Monday’s event closed with Parul Shah’s display of contemporary Kathak, in which the virtuosically rhythmic turns of the traditional genre alternated with an entirely modern, often expressionist, use of the torso and limbs. Her solo, superbly married to live music by Trina Basu (violin), Jake Charley (cello) and Narendra Budhakar (tabla), became an internal dialogue about tradition and modernity, as well as a statement of the resilience of women.

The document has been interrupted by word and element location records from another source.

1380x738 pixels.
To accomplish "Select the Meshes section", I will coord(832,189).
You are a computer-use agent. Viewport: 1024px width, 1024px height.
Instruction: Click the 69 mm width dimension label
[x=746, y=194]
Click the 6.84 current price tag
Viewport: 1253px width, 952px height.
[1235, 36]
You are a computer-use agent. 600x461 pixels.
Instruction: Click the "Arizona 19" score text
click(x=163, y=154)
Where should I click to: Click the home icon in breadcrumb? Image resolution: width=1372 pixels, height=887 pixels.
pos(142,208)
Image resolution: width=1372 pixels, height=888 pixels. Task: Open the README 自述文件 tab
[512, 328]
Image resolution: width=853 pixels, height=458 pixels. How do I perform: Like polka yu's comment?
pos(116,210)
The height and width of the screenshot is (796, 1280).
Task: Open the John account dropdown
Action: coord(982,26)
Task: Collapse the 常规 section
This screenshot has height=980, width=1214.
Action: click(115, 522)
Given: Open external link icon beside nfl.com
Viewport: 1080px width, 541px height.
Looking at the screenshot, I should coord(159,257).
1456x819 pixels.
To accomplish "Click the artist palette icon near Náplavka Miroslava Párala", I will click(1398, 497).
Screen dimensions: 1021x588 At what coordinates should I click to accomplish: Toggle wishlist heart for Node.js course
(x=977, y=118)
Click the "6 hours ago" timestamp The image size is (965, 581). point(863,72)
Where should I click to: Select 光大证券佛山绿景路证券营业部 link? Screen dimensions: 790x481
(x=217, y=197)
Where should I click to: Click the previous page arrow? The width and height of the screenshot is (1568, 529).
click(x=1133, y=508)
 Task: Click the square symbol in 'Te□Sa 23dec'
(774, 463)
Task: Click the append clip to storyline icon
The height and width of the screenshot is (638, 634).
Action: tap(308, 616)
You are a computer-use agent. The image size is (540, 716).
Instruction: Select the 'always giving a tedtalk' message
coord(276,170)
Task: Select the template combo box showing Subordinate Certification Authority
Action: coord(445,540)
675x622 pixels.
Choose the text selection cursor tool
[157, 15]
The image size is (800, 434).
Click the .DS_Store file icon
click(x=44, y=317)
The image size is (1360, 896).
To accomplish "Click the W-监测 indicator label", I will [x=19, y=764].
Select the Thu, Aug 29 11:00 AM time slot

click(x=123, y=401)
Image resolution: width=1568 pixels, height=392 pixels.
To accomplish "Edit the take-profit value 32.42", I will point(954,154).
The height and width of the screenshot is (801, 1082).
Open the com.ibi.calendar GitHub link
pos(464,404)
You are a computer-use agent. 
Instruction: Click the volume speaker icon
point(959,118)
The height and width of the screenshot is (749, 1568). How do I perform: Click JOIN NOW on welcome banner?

Tuesday’s revelations included Dimple Saikia’s exemplification of the Sattriya style. Her demonstration was charmingly communicative (how adorably she enacted the boy-god Krishna’s inability to refrain from stealing cow-milk), and with long, varied phrases she seamlessly joined mime gestures with dance steps. This was ideal advocacy for Sattriya, which derives from the northeastern Indian state of Assam. I’ve never been able to see enough good Sattriya to sense its potential; Ms. Saikia has made me a convert.
Viraja and Shyamjith Kiran, dancing the Bharatanatyam genre of their native Tamil Nadu, in southeastern India, made its rhythms and gestures vivid on both evenings. Facing across the harbor, they opened their arms with sculptural firmness toward the Statue of Liberty: a perfect Independence Day moment for us all.
Also dancing on both evenings was Kalanidhi Dance from Washington D.C. This superb company bases its style in Kuchipudi, the rich genre from Andhra Pradesh (just north of Tamil Nadu); it has constantly beautiful choreography by Anuradha Nehru and Chitra Kalyandurg. The developing harmonies of the all-female septet, “Why We Dance: Community,” with which it concluded Tuesday evening, to traditional music, were ravishing. Quite as marvelous was the company’s dance to music by Félicien David from the French 19th-century “Indian” opera “Lalla Rookh”: this included two picturesque tableaus that swayed, as if in the wind.
Many other moments stand out. Ashwini Ramaswamy (based in Bharatanatyam) fluttering a fanlike hand in a descending arc; the undulating perfect arcs of Sruthi Mohan’s torso and arms and the eloquent beauty of her changing facial expressions (in the genre of Mohiniyattam, from Kerala); the fantastically vigorous brio of Aakansha Maheshwari and Malini Taneja in Rajasthani folk dance.
It cannot be said too often that all other dancers can learn from watching the Indian forms: the power and subtlety of gesture, the focus of eyes, the complexity of phrase. Indian dance, though often addressing the divine and the formal, is also superlatively human. These were enriching, heartening, generous performances, movingly infused with the modesty that asserts humanity is only one part of the great order of things.
An earlier version of this article, using information from the program, misidentified a work performed by Kalanidhi Dance. It is “Why We Dance: Community,” not “Why We Dance: Freedom.”